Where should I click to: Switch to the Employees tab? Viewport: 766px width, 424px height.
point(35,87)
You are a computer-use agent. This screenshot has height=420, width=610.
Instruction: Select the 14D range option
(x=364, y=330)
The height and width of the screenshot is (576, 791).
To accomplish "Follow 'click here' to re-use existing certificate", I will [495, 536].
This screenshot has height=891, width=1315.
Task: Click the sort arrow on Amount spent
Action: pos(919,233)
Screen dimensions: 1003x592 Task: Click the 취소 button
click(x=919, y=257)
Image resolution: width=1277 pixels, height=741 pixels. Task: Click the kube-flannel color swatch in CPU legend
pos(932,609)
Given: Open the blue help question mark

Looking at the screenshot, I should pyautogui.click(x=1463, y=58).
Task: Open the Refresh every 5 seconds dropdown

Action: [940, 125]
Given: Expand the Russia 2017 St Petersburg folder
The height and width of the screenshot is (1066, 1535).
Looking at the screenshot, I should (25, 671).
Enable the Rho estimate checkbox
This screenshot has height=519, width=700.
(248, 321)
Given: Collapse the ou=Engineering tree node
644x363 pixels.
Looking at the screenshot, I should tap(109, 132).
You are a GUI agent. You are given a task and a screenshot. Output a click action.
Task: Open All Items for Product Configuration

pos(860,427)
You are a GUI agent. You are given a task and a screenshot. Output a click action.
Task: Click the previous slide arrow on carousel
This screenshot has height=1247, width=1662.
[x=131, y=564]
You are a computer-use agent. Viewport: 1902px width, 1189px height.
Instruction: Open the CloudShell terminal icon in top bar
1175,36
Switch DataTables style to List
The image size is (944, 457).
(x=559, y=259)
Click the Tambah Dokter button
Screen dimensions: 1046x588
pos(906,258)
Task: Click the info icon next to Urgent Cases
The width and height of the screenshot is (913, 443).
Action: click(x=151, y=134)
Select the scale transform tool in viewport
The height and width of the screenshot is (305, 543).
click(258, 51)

· · ·

• [Activity]: One line contains "This screenshot has height=1247, width=1662.". Return that line and every later line through the end of the listing above, exactly, and nothing else.

• [Answer area]:
This screenshot has height=1247, width=1662.
[x=131, y=564]
You are a computer-use agent. Viewport: 1902px width, 1189px height.
Instruction: Open the CloudShell terminal icon in top bar
1175,36
Switch DataTables style to List
The image size is (944, 457).
(x=559, y=259)
Click the Tambah Dokter button
Screen dimensions: 1046x588
pos(906,258)
Task: Click the info icon next to Urgent Cases
The width and height of the screenshot is (913, 443).
Action: click(x=151, y=134)
Select the scale transform tool in viewport
The height and width of the screenshot is (305, 543).
click(258, 51)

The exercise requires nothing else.